Bug 17366 – Inferrence results in a missing error for final

Status
NEW
Severity
normal
Priority
P3
Component
dmd
Product
D
Version
D2
Platform
All
OS
All
Creation time
2017-05-03T08:20:18Z
Last change time
2024-12-13T18:52:08Z
Keywords
accepts-invalid
Assigned to
No Owner
Creator
Jonathan M Davis
Moved to GitHub: dmd#19249 →

Comments

Comment #0 by issues.dlang — 2017-05-03T08:20:18Z
This code import std.stdio; class A { final print() { writeln(this); } // no return type } class B : A { final void print() { writeln(this); } } void main() { auto b = new B; b.print(); A a1 = b; a1.print(); A a2 = new A; a2.print(); } compiles and runs, giving q.B q.B q.A as output. Putting pragma(msg, typeof(print)); after the declartion for A.print results in compilation printing @system void() q.d(11): Error: function q.B.print cannot override final function q.A.print whereas putting the same pragma after B.print results in void() If A.print is changed to have void, then you get the error and the type that's printed is the same as B.print. I find it odd that @system void() and void() would any different, since the default is @system - so that may or may not be a bug - but it's definitely a bug that there isn't a compilation error in all cases, since A.print is final and returns the same type as B.print (whether inferrence is involved or not).
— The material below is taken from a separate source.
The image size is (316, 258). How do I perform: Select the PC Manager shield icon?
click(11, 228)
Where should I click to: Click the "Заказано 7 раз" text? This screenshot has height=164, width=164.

The fact that whether the pragma is there or not affects whether you get a compilation error is particularly disturbing, but it's a bug regardless.
Comment #1 by kozzi11 — 2017-05-03T08:51:26Z
final print() { writeln(this); } is a template!!!. So I believe this is the main source of this "bug". When you add void it makes print normal member function. final print() { writeln(this); } is not same as final void print() { writeln(this); } It is more like final void print()() { writeln(this); }
Comment #2 by destructionator — 2017-05-03T12:53:36Z
No, it isn't a template. Try putting `import external.module;` inside. If it is a template, there's no "cannot find module" error unless you actually call it (lazy local imports), but for a function, the error does exist. final foo() { import...} DOES produce the error. Ditto for `auto ref` parameters, they aren't allowed here either.
Comment #3 by destructionator — 2017-05-03T13:04:17Z
My guess is that func.d's findVtblIndex function fails to find the base class method because `type.equals` and `type.covariant` fail to take into account inference. Looking at mtype.d, there is if (!t1n || !t2n) // happens with return type inference goto Lnotcovariant; Which I'm guessing isn't right, it should actually analyze the body and fill those types in.